In 2009, X committed a traffic offence and was fined. She did not pay the fine and had to appear in court. She argued that she had not received any order of the fine or any subsequent demands for payment that had been issued by the public prosecutor. At the time the fine was issued, she moved from one house to another several times, and she assumed that the fine and the subsequent payment demands might have been sent to the wrong address. To prove this, she requested the administrative office of the municipality where she currently lives to indicate specifically which data are held in the municipal personal records database. In accordance with Section 79(3) of the Municipal Database (Personal Records) Act (currently Section 2.55(3) of the Municipal Database (Personal Records) Act), the municipality supplied her with a certified document containing her requested data and charged her EUR 12.80 for it. But X refused to pay this.

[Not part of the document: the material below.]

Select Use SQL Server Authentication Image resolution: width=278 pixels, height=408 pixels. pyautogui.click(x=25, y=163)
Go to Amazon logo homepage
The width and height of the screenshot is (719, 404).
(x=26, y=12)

Section 79 Municipal Database (Personal Records) Act specifically elaborates on Section 12 EU Directive 95/46/EC (the “Privacy Directive”), which specifies that a data subject should be given access to its personal data “without constraint at reasonable intervals and without excessive delay or expense”. Based on Section 79(2) Municipal Database (Personal Records) Act, allowing a data subject’s inspection of his/her personal data free-of-charge could be achieved by showing him/her the information on the computer screen of the civil servant working at the administrative office. If the data subject wants to obtain a copy thereof, he/she must pay for any administrative charges.
The Court of Appeal of The Hague submitted several preliminary questions to the ECJ. One of them, which is the more interesting one, is summarized as follows: Are municipalities allowed to levy fees for an extract from the municipal personal records database or does the Privacy Directive preclude this? The ECJ answered this question by saying that when a data subject exercises its right of access, levying fees is allowed, as long as they are not excessive. The fees should not have the effect of causing the data subject to waive its right of access. Therefore, the fees should not exceed the cost of data supply. Authorities can also choose to charge less than the actual costs in order to safeguard one’s right of access.
For X, the essential question is whether or not the levied fees exceeded the actual cost of data supply. If the fees did exceed it, then it remains to be seen whether, in this case, charging the data subject for the actual cost that is currently known will not be considered an obstacle for the data subject to inspect the data after all.